Rondo "Fundacji WOŚP" podzieliło Radę Miasta Tychy
O podziale w tyskiej radzie miasta napisał portal noweinfo.pl. Wszystko z powodu nadania rondu przy Teatrze Małym nazwy "Fundacji WOŚP". Przeciwnicy zarzucili inicjatorom, że przeforsowali swój pomysł wbrew opinii Rady Osiedla Stare Tychy.
Rondo przy Teatrze Małym powstało w 2017 roku. Niedługo później tyskie środowisko teatralne zaproponowało, by rondo nazwać Teatralnym. Prezydent zaakceptował propozycję, a Rada Osiedla Stare Tychy wydała pozytywną opinię. Niestety, nigdy nie powstał projekt uchwały i na tym sprawa się zakończyła.
Jak przypomina portal noweinfo.pl, we wrześniu skończyła się kadencja wspomnianej Rady Osiedla Stare Tychy i do dzisiaj nie zostały ogłoszone nowe wybory.
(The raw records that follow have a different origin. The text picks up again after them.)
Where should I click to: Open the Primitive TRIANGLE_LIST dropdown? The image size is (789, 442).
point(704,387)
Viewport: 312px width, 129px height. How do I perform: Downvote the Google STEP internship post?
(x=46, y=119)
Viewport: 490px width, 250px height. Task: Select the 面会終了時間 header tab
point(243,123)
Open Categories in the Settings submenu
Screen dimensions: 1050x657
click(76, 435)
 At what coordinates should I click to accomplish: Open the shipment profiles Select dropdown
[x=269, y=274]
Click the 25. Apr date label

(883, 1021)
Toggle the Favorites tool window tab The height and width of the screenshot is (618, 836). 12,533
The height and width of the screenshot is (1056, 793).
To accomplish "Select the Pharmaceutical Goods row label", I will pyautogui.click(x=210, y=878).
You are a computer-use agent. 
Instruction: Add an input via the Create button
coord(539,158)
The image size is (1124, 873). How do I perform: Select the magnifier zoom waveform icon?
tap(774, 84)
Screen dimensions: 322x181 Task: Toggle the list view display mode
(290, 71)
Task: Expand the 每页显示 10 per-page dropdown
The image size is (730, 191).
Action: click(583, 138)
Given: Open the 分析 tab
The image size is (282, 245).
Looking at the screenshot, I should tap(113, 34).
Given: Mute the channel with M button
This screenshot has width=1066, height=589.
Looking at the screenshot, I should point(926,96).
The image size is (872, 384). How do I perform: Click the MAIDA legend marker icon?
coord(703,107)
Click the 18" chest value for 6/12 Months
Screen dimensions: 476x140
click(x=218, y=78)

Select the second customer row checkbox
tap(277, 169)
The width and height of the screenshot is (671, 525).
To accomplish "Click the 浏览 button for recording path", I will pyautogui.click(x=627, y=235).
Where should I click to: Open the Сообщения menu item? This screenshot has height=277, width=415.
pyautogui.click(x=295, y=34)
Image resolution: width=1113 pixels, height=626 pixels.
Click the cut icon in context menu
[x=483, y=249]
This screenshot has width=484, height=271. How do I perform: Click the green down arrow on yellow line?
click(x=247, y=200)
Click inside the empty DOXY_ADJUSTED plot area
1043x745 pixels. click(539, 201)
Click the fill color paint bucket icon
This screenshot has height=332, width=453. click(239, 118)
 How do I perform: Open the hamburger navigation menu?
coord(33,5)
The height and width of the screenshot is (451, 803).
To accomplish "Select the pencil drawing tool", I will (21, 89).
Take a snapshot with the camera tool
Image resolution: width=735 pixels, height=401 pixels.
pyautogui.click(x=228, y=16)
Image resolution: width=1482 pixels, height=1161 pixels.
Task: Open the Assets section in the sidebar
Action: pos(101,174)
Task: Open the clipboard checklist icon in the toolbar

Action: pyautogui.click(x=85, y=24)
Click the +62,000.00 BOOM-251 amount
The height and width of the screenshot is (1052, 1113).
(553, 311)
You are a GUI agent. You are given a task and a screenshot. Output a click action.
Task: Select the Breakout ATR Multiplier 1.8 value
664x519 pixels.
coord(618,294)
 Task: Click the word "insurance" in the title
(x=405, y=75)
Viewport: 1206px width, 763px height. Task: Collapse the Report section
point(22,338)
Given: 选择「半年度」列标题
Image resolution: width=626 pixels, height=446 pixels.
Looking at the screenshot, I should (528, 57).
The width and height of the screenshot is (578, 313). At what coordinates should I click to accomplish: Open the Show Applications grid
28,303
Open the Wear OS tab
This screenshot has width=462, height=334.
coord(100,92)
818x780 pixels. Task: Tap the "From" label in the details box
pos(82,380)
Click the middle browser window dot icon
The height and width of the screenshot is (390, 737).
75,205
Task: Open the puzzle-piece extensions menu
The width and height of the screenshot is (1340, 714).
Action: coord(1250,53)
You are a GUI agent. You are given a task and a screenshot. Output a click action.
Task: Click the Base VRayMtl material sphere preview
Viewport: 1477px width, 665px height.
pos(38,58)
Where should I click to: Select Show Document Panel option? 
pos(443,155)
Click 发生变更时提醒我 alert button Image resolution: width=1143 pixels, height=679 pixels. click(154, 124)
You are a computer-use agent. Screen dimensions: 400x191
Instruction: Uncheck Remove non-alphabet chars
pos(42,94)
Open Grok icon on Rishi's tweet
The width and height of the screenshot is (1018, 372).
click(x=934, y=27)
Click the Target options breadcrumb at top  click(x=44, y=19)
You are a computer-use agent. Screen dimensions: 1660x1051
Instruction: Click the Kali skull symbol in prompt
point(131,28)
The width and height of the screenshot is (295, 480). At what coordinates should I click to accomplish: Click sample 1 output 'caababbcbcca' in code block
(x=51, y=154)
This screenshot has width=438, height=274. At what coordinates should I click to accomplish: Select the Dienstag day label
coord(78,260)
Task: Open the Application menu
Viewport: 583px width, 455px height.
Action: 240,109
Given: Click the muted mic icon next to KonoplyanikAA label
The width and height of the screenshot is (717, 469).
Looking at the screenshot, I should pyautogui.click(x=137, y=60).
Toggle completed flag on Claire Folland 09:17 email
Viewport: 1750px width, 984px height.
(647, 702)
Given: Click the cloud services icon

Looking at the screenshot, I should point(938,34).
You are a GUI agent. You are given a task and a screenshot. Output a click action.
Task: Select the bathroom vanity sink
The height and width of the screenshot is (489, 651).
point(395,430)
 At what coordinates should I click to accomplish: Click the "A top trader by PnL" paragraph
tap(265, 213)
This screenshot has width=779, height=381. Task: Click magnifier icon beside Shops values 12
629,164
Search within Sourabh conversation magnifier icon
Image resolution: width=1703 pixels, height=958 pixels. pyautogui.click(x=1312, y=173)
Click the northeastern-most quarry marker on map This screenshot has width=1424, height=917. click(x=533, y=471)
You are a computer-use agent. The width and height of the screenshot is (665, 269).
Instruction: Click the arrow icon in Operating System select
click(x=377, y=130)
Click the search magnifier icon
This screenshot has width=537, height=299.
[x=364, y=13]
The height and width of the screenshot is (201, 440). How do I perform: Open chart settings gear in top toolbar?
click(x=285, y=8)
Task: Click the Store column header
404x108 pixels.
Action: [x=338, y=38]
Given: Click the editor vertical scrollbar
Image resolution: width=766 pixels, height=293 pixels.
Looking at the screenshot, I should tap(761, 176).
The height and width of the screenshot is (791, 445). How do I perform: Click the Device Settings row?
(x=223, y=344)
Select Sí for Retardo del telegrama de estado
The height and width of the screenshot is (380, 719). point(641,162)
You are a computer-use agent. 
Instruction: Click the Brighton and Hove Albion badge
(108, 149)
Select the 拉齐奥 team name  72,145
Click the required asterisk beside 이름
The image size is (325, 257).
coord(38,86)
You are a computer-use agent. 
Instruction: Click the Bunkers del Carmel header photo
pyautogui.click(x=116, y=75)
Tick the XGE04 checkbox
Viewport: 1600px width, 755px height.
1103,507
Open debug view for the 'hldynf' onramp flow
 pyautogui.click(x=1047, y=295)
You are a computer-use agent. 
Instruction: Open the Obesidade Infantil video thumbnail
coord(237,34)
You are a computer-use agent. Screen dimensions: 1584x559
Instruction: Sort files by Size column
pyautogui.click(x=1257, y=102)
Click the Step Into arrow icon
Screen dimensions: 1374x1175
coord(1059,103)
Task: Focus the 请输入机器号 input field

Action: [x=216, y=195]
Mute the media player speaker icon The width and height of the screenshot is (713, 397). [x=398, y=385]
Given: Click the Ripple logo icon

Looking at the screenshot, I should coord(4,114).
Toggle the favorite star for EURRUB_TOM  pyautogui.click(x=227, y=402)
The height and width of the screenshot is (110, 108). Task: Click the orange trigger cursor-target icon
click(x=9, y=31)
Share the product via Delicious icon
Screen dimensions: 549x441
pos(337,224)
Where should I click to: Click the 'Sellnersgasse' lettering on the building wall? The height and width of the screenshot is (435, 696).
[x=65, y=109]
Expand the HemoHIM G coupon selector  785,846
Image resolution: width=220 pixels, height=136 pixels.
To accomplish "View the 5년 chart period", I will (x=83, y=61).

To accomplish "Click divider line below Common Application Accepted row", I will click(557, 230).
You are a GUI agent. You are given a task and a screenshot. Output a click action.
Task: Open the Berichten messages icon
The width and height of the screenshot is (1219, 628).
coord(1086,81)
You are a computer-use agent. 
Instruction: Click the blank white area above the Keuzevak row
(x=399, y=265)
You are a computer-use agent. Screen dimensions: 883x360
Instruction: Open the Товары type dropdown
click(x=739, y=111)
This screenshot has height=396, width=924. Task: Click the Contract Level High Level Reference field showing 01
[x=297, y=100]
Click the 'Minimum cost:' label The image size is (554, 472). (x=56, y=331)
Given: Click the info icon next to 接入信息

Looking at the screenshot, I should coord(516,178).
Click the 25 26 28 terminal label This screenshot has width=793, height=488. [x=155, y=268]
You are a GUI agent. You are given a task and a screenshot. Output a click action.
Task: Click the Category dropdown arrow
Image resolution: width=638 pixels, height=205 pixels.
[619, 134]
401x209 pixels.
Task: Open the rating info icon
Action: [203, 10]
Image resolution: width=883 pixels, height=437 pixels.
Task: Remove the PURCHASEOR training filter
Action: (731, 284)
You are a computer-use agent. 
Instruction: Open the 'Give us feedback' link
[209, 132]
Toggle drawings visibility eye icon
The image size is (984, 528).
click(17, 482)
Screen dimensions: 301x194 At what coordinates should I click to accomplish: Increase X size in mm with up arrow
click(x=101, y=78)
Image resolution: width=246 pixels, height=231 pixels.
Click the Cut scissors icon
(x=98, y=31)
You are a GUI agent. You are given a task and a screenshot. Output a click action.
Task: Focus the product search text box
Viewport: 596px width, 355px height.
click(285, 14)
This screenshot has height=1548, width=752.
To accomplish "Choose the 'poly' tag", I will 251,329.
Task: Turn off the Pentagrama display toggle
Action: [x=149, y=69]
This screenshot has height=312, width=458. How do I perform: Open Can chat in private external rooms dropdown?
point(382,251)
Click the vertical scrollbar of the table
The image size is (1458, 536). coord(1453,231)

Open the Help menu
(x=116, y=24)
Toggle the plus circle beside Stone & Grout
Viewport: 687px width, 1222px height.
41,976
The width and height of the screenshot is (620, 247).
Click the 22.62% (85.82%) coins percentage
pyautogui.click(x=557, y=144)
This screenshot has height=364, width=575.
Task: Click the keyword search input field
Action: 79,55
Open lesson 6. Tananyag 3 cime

Działa jednak zarząd rady, który podtrzymuje wcześniejszą opinię na temat nazwania ronda "Teatralnym".
Przeciwnicy stwierdzili, że fundacja WOŚP kojarzy się politycznie
Zlekceważenie opinii rady osiedla oburzyło radnych ze Stowarzyszenia Tychy Naszą Małą Ojczyzną. 14 grudnia podczas sesji rady miasta Dariusz Wencepel stwierdził, że to brak szacunku dla mieszkańców, a "fundacja WOŚP" kojarzy się politycznie.
Z kolei radna Edyta Danielczyk zwróciła uwagę na małą okazałość obiektu, który otrzyma wspomniane imię. Tymczasem w ocenie radnej Aleksandry Wysockiej-Siembiga z PiS szybkie procedowanie uchwały służy wyłącznie przyszłorocznej kampanii wyborczej.
Kontrowersje przeciwników wzbudził również fakt, że projekt wpłynął pod obrady bez opinii komisji Rady Miasta.
Zwolennicy pomysłu podkreślają: nie ma konkurencyjnego projektu uchwały
W odpowiedzi zwolennicy nazwy "Fundacji WOŚP" stwierdzili, że projekty uchwał nie muszą mieć opinii komisji, z kolei opinia osiedla nie jest wiążąca, a zresztą skończyła się jej kadencja.
Podkreślali też, że to jedyny obiekt w mieście, któremu można nadać nazwę i na placu nieopodal organizowane są finały WOŚP. I przypominali, że nie istnieje konkurencyjny projekt uchwały w sprawie nadania rondu nazwy "Teatralne".
Radny Grzegorz Kołodziejczyk z klubu byłego prezydenta Dziuby (dziś senatora) odniósł się do zarzutów o małą okazałość ronda.
To jest dobre rozwiązanie, bo idąc pani tokiem myślenia, jeżeli byłoby to duże, to biłoby po oczach tych, którzy tego nie chcą (...) A skoro będzie małe, to ci, którzy tego nie chcą, nie będą tego widzieć, a ci, którzy tego chcą, będą zadowoleni – argumentował radny Kołodziejczyk podczas sesji, cytowany przez portal noweinfo.pl.
Finalnie projekt uchwały przegłosowano stosunkiem 16 głosów za i 6 przeciw (3 radnych było nieobecnych).